Direction -
Please name the designer of the Ghostbusters ghost logo, according to the excerpt about movie logos.
─── Excerpt
Appearing prominently on posters for three theatrical Ghostbusters films, the stylized, seemingly spooked ghost was actually designed before the 1984 original even had an official title. Designer Michael C. Gross had previously worked in print media before meeting director Ivan Reitman, who invited him to craft an image for his in-development paranormal comedy. The problem, Reitman explained, was that the studio hasn’t yet cleared Ghostbusters from Filmation, which had produced a 1975 kid series called The Ghost Busters—until the legal matter was resolved, the teaser poster would have to stand on its own. Gross took the description of the ghost logo from Dan Aykroyd’s script, which called for it to appear on the team’s car and uniforms, and drafted 30 or so variations before settling on the affable specter with a banned strike running through it.

Everyone loved it. Mostly. Harvey Comics, which published Casper the Friendly Ghost, believed Gross’s sprite looked too much like a supporting Casper character named Fatso and sued Columbia Pictures over it. The two parties settled. Gross was unmoved by the charge. “There are only so many ways you can draw a cartoon ghost,” he said.



Originally seen in the 2000-2002 MTV series, the skull-and-crutches has come to represent the anarchic spirit of Johnny Knoxville and his troupe of stunt comedians. Director Jeff Tremaine had graphic designer and friend Andy Jenkins compose the logo: The two knew each other from the BMX and skateboarding scene of 1980s California.

Oddly, the logo has come to take on an entirely different meaning for the Mexican drug cartel. In 2009, three suspected assassins in Tijuana were detained after authorities noticed bullet holes along the side of their vehicle. Inside were 15 black uniforms adorned with the logo. In 2012, the San Diego Reader reported that the emblem was favored by notorious drug dealer Raydel “El Muletas” Lopez Uriarte to identity his drug shipments and employees.

3. BATMAN (1989)


The comic book movie industry had not yet taken shape when Warner Bros. and director Tim Burton mounted their serious take on the Dark Knight: The last major live-action adaptation of the character had been the campy 1966 ABC series starring Adam West. To help distance themselves from that take, and to capitalize on the recognition Batman had with a mainstream audience, producer Jon Peters decided to enlist the film’s production designer, Anton Furst, to rethink the Bat-logo for teaser posters. Peters, Furst recalled, hated the early posters that looked like generic action movie ads and wanted Furst to “drop everything” else he was doing on the movie to revisit the logo.

Rather than use the bright yellow background of the emblem from the comics, Furst and ad agency B.D. Fox went with a stark gold with clean, sharp lines that was both familiar and different enough to make people walking by the poster do a double take. (Seen in silhouette, the Batwing vehicle in the film mimicked its shape.) The slightly abstract imagery was so successful that it was used throughout the film’s numerous merchandising lines and was reimagined in a snow drift for the 1992 sequel.
──────
─── Stored data
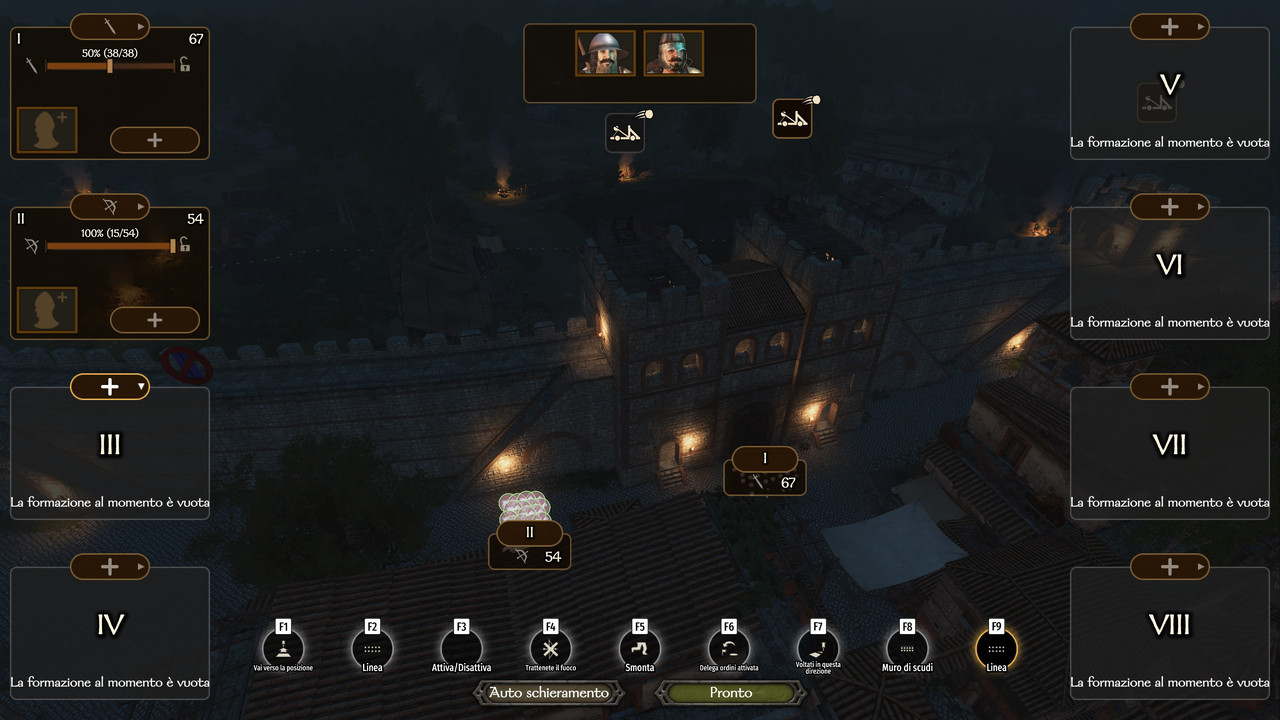Select the helmeted hero portrait
The image size is (1280, 720).
[x=605, y=53]
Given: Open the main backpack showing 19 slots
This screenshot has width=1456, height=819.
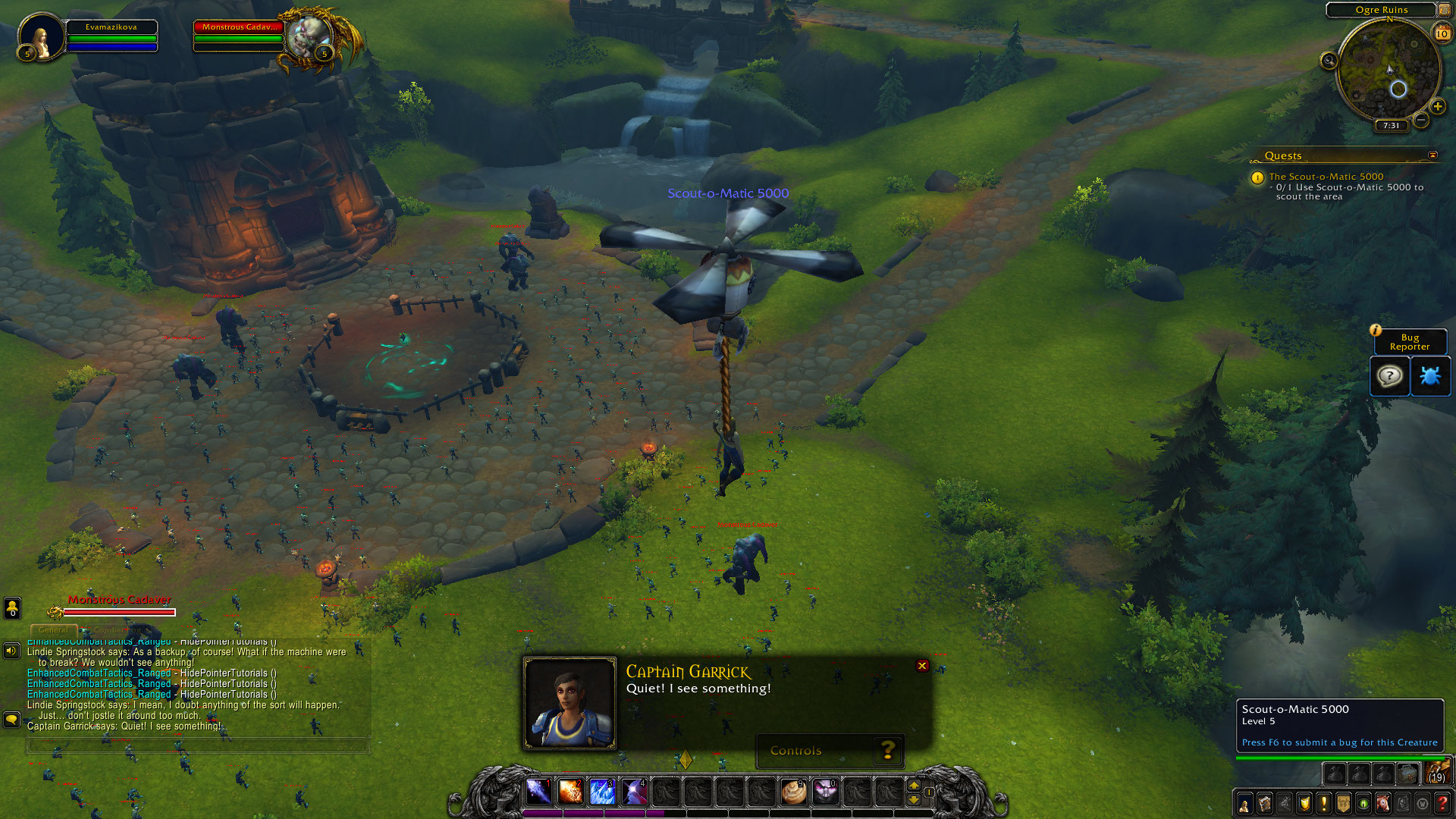Looking at the screenshot, I should click(1437, 773).
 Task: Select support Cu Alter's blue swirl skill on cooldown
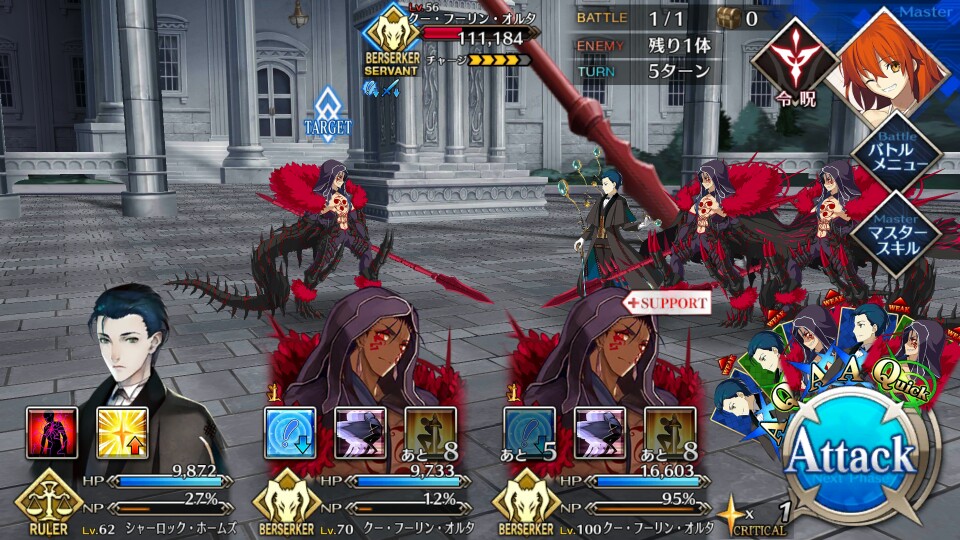[530, 433]
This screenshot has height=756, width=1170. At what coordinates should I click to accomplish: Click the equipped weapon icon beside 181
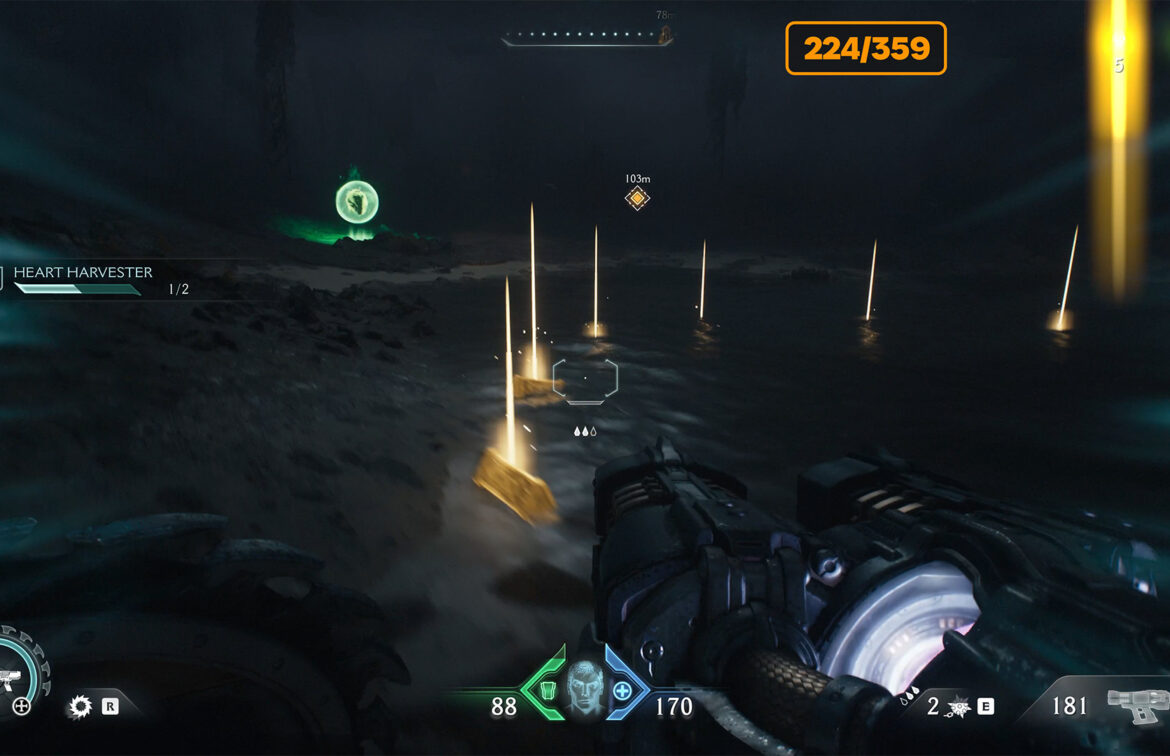(1136, 706)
──────
Final answer -
Michael C. Gross